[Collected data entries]
Content starts

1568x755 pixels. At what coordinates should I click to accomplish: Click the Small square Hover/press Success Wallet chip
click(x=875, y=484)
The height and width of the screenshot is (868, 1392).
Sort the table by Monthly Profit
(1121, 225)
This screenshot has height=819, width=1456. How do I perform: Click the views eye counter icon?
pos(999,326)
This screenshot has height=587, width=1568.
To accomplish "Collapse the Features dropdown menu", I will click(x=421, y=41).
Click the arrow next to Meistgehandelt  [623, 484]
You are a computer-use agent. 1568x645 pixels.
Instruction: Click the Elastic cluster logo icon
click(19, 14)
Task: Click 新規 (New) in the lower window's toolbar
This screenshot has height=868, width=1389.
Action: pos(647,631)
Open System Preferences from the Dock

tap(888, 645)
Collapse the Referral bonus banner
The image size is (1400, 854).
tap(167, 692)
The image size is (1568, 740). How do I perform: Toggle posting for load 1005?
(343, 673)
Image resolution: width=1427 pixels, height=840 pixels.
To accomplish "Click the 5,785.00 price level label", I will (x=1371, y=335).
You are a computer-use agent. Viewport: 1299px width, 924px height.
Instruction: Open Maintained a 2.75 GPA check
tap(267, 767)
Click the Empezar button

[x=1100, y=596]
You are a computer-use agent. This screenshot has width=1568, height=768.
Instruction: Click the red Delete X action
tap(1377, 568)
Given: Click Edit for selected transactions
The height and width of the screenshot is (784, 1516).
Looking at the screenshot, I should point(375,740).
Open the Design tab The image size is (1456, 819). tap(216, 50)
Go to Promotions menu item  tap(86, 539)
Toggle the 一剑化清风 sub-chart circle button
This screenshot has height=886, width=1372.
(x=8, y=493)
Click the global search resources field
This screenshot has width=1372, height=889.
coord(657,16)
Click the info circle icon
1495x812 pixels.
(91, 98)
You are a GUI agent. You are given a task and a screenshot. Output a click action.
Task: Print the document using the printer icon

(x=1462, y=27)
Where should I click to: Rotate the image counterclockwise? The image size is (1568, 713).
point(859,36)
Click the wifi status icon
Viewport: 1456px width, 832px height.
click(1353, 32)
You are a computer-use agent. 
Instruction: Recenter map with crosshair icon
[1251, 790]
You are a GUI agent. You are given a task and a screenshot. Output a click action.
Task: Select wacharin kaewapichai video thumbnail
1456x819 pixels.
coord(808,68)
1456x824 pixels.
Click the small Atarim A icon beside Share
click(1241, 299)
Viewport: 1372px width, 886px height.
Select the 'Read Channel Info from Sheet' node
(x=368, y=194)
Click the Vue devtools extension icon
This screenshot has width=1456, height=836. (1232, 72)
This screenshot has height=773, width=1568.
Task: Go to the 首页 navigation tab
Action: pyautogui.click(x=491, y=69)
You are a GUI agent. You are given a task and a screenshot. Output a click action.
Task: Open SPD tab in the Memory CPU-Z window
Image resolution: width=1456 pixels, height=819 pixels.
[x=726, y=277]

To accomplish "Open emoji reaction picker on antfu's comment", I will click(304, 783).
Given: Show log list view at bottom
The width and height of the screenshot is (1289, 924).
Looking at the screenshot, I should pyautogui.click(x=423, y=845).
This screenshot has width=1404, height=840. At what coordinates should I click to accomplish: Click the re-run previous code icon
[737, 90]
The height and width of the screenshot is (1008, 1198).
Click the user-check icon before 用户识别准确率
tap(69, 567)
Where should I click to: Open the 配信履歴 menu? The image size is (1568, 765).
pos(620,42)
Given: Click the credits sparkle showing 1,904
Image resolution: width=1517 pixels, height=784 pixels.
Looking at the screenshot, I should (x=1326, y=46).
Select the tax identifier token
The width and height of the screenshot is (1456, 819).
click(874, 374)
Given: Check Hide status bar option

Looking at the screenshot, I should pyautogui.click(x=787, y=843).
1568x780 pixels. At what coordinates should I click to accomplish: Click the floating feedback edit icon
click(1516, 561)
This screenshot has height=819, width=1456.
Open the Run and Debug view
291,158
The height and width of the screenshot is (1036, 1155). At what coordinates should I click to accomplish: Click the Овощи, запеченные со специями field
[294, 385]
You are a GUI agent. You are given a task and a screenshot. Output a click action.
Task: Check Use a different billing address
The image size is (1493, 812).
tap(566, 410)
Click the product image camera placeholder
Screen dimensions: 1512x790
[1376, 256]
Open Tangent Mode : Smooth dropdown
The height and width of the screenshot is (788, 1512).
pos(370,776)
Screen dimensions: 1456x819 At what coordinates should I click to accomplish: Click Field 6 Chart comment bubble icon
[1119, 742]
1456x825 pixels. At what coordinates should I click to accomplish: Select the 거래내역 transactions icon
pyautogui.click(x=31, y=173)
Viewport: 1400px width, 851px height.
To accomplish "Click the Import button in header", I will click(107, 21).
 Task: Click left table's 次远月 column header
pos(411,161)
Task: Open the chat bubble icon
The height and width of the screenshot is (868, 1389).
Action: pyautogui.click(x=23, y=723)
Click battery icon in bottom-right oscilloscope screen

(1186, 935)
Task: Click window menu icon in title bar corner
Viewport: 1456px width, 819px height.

Content ends

### Task to complete
Every line in the data above that contains the word "computer" should be copied.

### Response to this exercise
You are a computer-use agent. 1568x645 pixels.
You are a computer-use agent. Viewport: 1299px width, 924px height.
You are a computer-use agent. This screenshot has width=1568, height=768.
You are a computer-use agent. 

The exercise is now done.